Went home, about 5 minutes away, to find that the power was out. For us that included the water because our well is electric. So that means no running water including showers and toilets. Who would have thought we would have the power outage for 30 hours!!!!!!

We did manage to save most of the food in the fridge and freezer, and probably emptied out the supply of ice in town in the process. I somehow got up the next morning to make the 8:20 am ring time, looking like a bag lady, only to discover that the judge didn't make it there on time due to all of the lights still out in town. (There was a lot of serious tree and power line damage). When they finally got started, I'm sure the judge was wondering how the heck they let me onto the show grounds.







Rio did qualify and took 1st, but I noticed that the judge wasn't too anxious to come near me when she gave us our trophy!









So two Rally Excellent legs and I may just try out for the next season of Survivor!


----------



## grmnshpd21 (May 5, 2005)

That is crazy Sandy! I can't imagine having no power for 30 hours and then still making it to the trial the next day. I swear, you are wonder woman!!







Congrats on the legs and the placements!!


----------



## CertainlySpoiled (Dec 2, 2007)

on placing first! Sounds like a horrible storm, glad you're ok!


----------



## Amaruq (Aug 29, 2001)

WTG Sandy and Rio!

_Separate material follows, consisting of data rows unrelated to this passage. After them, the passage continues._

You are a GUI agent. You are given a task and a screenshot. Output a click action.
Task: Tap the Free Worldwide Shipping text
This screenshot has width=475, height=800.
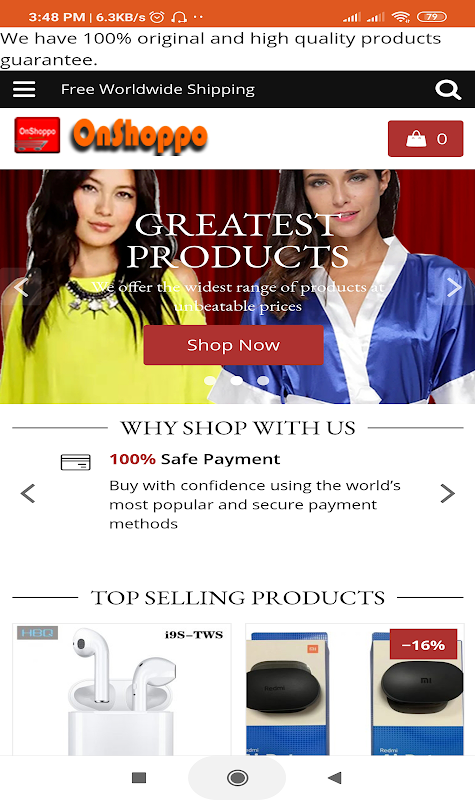[158, 89]
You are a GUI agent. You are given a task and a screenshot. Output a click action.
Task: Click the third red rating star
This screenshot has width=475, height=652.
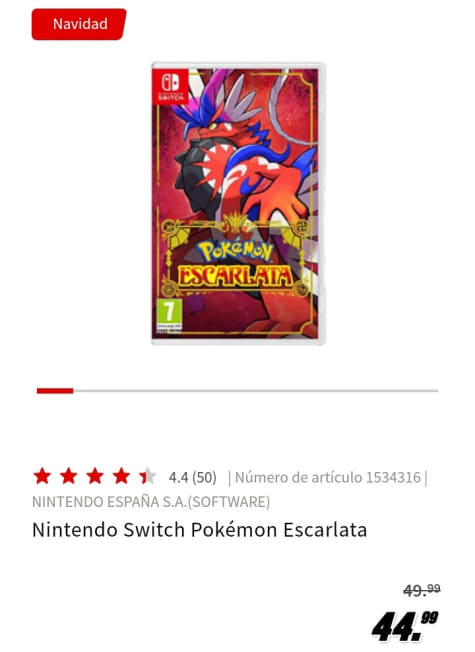(95, 476)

I am still waiting for a Human/Canine Team Survivor show. 

Wow 30 hours without electricity...


----------



## KCandMace (Apr 8, 2008)

I am sure you smelled like







.

Way to go on the Rally!


----------



## agilegsds (Dec 31, 2003)

> Originally Posted By: Amaruq
> Wow 30 hours without electricity...


It sucked. There's no other way to describe it.

By Saturday afternoon DH and I found ourselves hanging out at Menards. They have very nice bathrooms, I was pleasantly surprised. They also let you wander around the entire lumber yard out back and pick out your own boards. Didn't know that before.


----------



## Kayos and Havoc (Oct 17, 2002)

> Originally Posted By: agilegsds
> 
> 
> > Originally Posted By: Amaruq
> ...


Hey learn something new every day!!!!









Guess you have to try to find something funny in all that!!

Congrats on the legs!!


----------